[Exercise prompt]: Take the lines below from the one with "This screenshot has height=403, width=645." through the one with "1190x738 pixels." and print only them, exactly. Don't print the pictures.

[Exercise inputs]:
*** Block opens ***

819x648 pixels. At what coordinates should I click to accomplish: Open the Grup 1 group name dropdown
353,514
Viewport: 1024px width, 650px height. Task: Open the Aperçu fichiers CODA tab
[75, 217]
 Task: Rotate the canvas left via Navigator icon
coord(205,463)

*** Block closes ***
*** Block opens ***

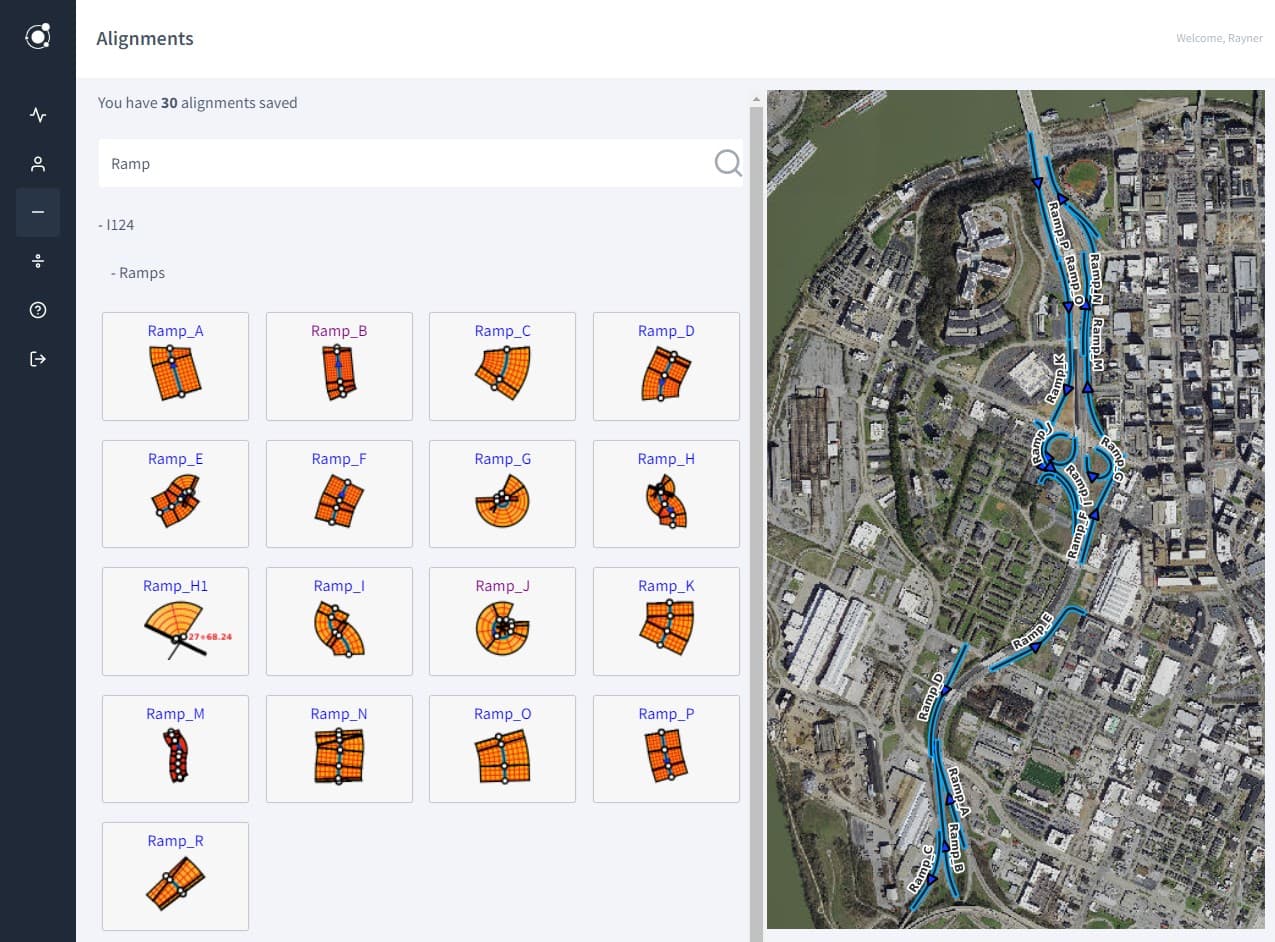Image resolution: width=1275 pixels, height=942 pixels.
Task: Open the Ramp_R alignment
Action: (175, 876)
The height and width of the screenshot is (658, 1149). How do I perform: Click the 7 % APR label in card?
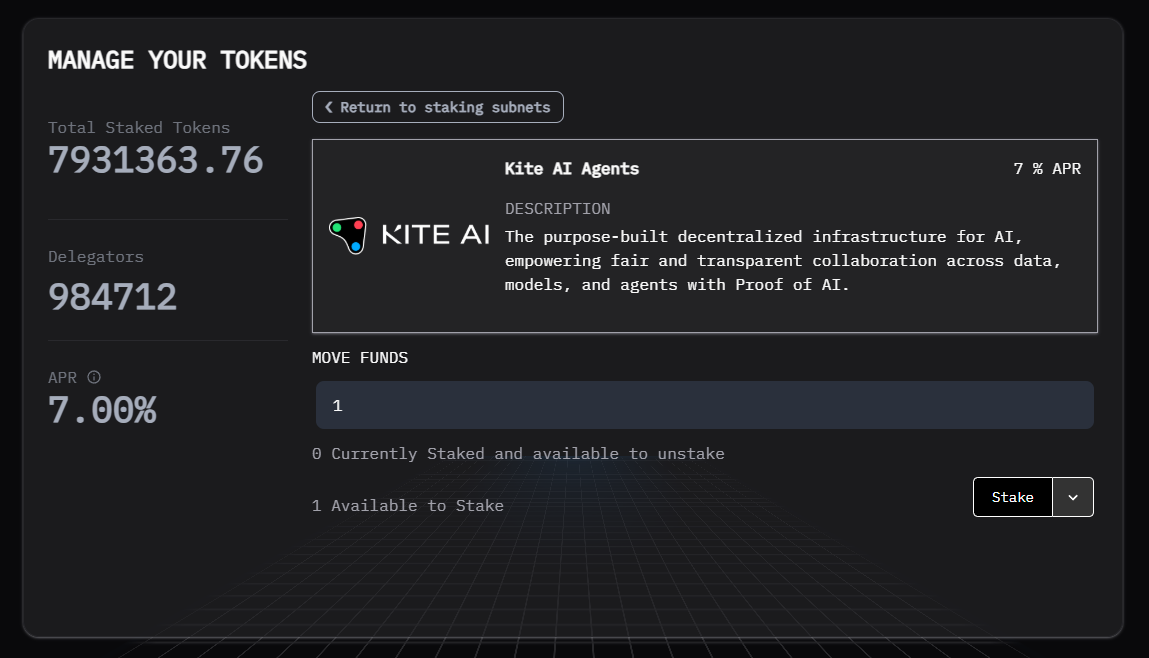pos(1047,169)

*** Block closes ***
*** Block opens ***

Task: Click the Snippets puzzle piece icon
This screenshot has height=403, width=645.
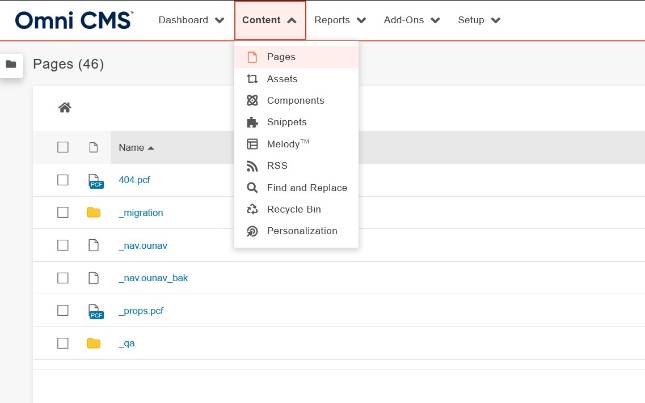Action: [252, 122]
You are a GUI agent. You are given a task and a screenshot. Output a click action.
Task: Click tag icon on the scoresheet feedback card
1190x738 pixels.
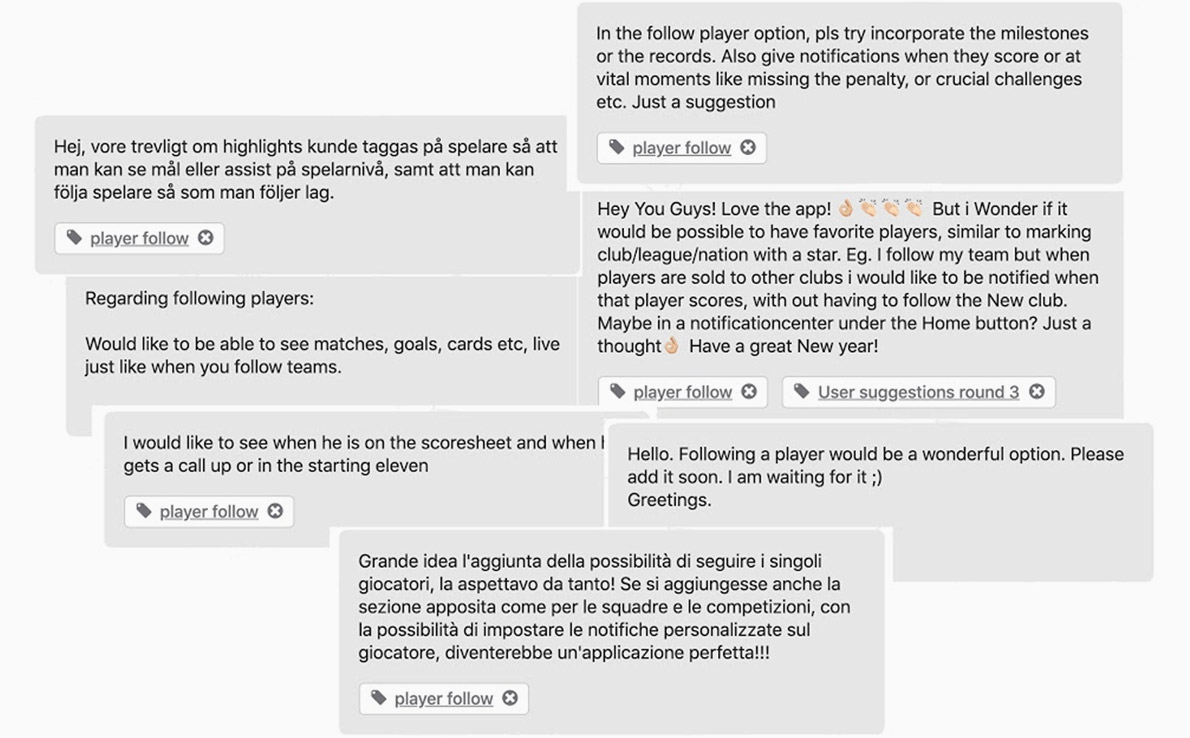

*** Block closes ***

[Expected answer]:
This screenshot has height=403, width=645.
Action: [252, 122]
You are a GUI agent. You are given a task and a screenshot. Output a click action.
Task: Click tag icon on the scoresheet feedback card
1190x738 pixels.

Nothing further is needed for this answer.